À cette aune-là, on comprend mieux qu’il s’agit d’une hausse
riquiqui. Presque une aumône. Avec ce ridicule surplus, les smicards ne
pourront pas s’acheter grand chose de plus : peut-être un Carambar, et
encore… Par comparaison, le gouvernement de Lionel Jospin avait décidé
en 1997 une hausse du Smic proche de 4 %, ce qui correspondait à un
« coup de pouce » de près de 2,26 %, dans un contexte économique il est
vrai sensiblement différent.
[...] François Hollande et Jean-Marc Ayrault prennent donc un risque politique
lourd en décidant, d’emblée, d'annoncer une mesure qui va créer de la
déception. Pas d’état de grâce, pas de dynamique de la victoire! Brutal
retour sur terre… Le risque est d’autant plus grand que le nouveau
gouvernement s’est mis au travail dans un contexte singulier et
n’envoie, pour l’heure, à l’opinion que des messages inquiétants.
Recherche en urgence de 7 à 10 milliards d’euros d’économies pour le
budget en exécution de 2012 ; recherches de nouvelles économies pour le
budget de 2013, avec en perspective une stabilité en valeur des dépenses
de l’État jusqu’en 2015 – en clair, un gel durant trois ans – et une
réduction des effectifs publics dans de nombreux ministères pour
compenser les créations de postes dans l’enseignement, la police, la
gendarmerie et la police : on ne peut pas dire que les priorités
annoncées par le premier ministre (elles sont consignées
dans ce communiqué de presse) sont de nature à soulever l’enthousiasme. [...]
De nombreux arguments plaident pour une politique économique beaucoup
plus audacieuse, favorable à une relance de la demande. Et c’est en
cela, précisément, que la
Note de conjoncture de l’Insee est précieuse : elle dessine, en creux, la faute économique que constitue ce geste
a minima en faveur du Smic. [...]
Le gouvernement est face à une équation terrible : s’il conduit une
politique restrictive, il risque d’asphyxier plus encore l’économie et
d’avoir, en retour, des cascades de difficultés nouvelles à surmonter.
Avec à la clef de nouvelles mesures de rigueur budgétaires à prendre,
davantage d’austérité. Sans fin, la vis infernale…[...]
Ces chiffres [de l'Insee] plaident clairement pour un changement de cap
économique. D’autant qu’ils indiquent très clairement l’origine de cette
atonie de l’économie : elle provient pour une grande part d’un
effondrement de la consommation des ménages, lui-même généré par un
phénomène nouveau et massif, un effondrement… du pouvoir d’achat des
ménages.

> Matériel fourni
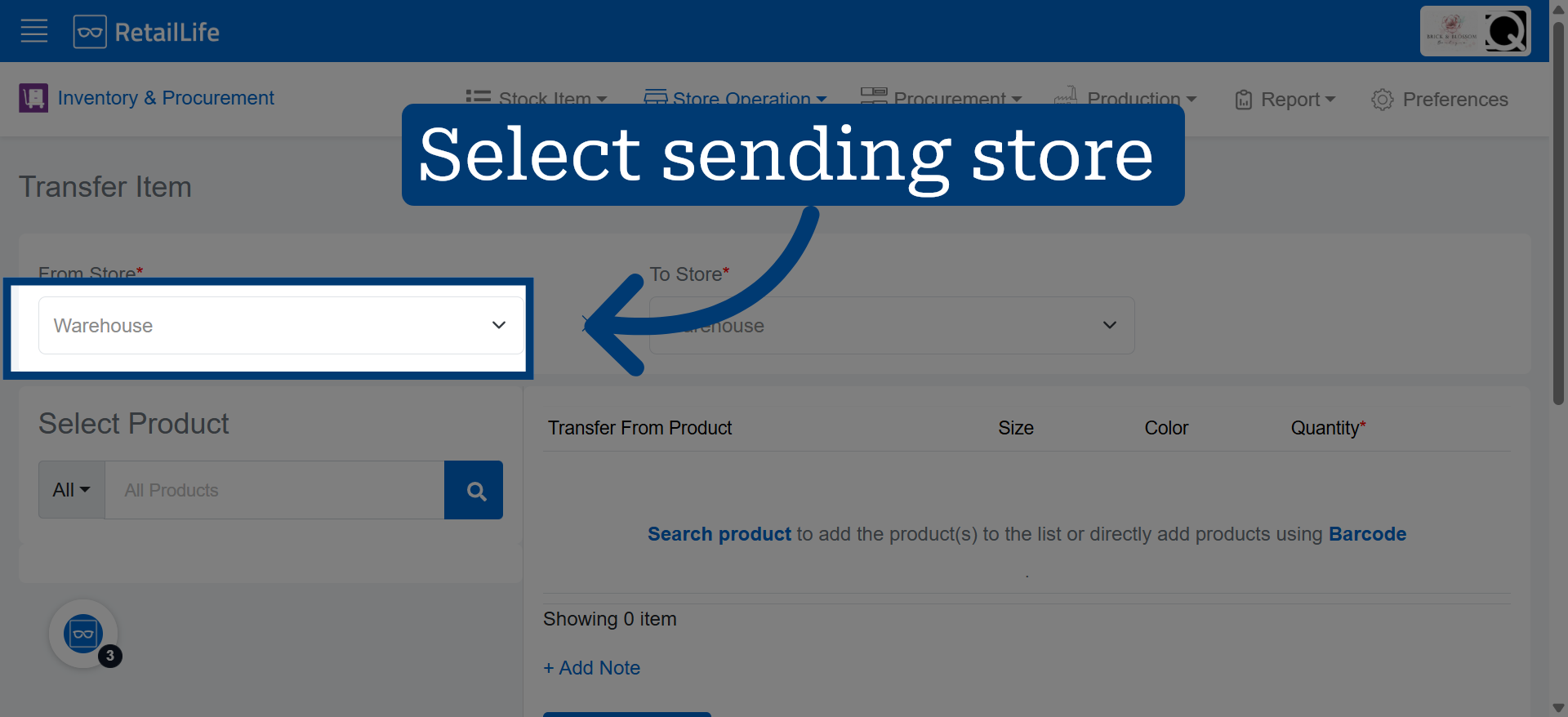Click the Search product link

point(719,534)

> Consigne
Pouvez-vous réécrire le passage de l'extrait sur la hausse du Smic qui commence à "[...] François Hollande" et se termine à "des messages inquiétants.", en y remplaçant "déception" par "désillusion" ? Répondez en vous fondant uniquement sur l'extrait.

> Réponse
[...] François Hollande et Jean-Marc Ayrault prennent donc un risque politique
lourd en décidant, d’emblée, d'annoncer une mesure qui va créer de la
désillusion. Pas d’état de grâce, pas de dynamique de la victoire! Brutal
retour sur terre… Le risque est d’autant plus grand que le nouveau
gouvernement s’est mis au travail dans un contexte singulier et
n’envoie, pour l’heure, à l’opinion que des messages inquiétants.